WORK INSTRUCTIONS: If a line in the material below has the string "Choose", copy it out.

RECORDS FOR THE EXERCISE:
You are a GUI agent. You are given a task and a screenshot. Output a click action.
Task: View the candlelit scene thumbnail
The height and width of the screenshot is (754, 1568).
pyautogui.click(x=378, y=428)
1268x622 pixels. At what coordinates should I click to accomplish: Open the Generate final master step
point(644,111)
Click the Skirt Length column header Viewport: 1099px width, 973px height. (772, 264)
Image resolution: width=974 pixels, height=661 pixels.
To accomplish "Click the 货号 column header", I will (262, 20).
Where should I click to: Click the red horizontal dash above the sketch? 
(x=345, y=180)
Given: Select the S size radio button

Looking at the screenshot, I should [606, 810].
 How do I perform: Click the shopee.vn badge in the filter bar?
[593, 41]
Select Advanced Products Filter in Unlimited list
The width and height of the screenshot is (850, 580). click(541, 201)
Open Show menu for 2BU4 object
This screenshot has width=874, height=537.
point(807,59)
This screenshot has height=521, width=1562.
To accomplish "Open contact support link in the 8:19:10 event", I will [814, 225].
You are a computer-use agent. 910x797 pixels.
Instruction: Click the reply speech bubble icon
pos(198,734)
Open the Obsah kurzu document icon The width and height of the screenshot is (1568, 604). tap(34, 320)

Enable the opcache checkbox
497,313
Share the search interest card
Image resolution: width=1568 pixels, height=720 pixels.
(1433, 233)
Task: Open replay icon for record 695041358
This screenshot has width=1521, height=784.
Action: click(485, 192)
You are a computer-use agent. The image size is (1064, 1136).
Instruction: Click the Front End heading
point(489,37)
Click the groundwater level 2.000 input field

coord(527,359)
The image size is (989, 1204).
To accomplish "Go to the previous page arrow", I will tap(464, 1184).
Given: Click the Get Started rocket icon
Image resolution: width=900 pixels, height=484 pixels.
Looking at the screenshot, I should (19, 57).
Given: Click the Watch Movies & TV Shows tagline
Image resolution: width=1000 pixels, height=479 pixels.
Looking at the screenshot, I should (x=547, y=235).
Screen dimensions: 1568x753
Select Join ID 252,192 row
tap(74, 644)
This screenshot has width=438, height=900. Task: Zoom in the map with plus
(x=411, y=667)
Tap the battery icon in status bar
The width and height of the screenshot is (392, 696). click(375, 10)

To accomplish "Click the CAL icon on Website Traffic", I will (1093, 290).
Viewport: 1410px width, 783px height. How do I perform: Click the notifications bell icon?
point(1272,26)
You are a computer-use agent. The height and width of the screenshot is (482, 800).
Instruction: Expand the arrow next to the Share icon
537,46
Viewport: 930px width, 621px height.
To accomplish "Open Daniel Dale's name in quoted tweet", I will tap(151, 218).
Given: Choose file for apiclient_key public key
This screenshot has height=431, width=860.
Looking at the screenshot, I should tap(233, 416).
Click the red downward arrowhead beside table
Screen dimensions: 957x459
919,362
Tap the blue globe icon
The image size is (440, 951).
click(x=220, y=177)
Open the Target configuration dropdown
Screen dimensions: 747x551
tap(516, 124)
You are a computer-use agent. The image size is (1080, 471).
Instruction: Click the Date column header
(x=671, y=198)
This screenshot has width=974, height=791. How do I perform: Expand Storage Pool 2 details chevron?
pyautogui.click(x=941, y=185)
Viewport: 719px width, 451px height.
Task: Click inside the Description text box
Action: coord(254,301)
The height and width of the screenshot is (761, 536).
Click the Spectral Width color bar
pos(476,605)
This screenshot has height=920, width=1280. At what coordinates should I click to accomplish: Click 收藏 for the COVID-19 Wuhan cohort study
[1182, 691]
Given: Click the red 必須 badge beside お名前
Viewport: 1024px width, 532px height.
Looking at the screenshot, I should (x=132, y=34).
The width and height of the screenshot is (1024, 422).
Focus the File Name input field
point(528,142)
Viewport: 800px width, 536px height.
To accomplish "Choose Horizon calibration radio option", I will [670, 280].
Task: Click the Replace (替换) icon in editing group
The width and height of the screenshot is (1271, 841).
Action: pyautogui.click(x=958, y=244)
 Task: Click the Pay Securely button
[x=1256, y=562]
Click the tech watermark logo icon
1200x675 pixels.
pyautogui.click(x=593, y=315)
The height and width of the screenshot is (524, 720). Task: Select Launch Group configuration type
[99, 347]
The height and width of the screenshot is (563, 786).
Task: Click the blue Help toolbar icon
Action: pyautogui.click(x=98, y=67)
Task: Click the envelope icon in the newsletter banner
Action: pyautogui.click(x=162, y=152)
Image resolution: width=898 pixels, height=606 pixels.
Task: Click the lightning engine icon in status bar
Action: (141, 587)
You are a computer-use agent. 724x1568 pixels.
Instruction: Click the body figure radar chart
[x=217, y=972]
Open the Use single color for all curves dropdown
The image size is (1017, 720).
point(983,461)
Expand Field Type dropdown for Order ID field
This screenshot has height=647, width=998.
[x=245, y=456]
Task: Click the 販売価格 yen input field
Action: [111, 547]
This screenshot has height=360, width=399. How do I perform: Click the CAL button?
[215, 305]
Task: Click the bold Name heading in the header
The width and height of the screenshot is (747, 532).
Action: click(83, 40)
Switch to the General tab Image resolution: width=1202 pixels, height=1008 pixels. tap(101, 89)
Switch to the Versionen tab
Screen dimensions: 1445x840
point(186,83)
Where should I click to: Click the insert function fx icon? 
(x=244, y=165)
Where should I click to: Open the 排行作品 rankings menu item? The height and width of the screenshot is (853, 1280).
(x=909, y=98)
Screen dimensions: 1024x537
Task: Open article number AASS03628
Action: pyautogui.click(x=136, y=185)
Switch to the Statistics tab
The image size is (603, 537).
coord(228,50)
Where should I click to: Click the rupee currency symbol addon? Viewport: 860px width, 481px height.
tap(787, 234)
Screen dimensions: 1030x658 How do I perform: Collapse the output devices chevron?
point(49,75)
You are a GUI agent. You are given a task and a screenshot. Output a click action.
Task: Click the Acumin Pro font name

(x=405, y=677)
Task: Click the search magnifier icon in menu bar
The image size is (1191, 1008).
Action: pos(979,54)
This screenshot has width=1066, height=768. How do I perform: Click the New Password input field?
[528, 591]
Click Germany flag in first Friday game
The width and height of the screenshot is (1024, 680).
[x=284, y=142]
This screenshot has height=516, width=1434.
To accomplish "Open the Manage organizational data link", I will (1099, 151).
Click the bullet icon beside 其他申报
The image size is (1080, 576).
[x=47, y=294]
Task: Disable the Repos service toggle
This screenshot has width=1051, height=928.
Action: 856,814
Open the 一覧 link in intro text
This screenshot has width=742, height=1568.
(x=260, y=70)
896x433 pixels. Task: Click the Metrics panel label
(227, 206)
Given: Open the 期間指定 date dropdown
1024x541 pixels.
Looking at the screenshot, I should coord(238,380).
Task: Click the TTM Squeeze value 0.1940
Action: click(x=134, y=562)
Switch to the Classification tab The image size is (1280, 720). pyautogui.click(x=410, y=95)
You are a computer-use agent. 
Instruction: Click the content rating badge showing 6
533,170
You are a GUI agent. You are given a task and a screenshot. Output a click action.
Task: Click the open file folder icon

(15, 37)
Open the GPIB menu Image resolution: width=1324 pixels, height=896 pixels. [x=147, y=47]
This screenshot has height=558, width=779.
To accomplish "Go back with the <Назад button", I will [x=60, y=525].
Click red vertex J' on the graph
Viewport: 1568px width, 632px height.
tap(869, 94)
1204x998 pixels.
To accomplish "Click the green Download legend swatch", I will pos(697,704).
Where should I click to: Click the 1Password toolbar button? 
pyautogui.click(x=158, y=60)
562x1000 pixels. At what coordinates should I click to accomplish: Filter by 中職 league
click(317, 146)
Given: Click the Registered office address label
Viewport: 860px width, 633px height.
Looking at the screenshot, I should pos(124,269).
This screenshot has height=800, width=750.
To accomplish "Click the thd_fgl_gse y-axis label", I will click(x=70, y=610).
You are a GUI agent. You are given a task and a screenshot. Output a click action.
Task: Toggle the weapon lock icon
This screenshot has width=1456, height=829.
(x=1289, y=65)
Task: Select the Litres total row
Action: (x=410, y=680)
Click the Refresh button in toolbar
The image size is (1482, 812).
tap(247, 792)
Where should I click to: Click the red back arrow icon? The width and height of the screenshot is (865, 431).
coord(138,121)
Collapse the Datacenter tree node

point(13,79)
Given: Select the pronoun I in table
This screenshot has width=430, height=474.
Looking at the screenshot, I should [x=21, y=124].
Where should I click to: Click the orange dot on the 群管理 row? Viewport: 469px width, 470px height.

EXPECTED ANSWER:
Given: Choose file for apiclient_key public key
To accomplish "Choose Horizon calibration radio option", I will [670, 280].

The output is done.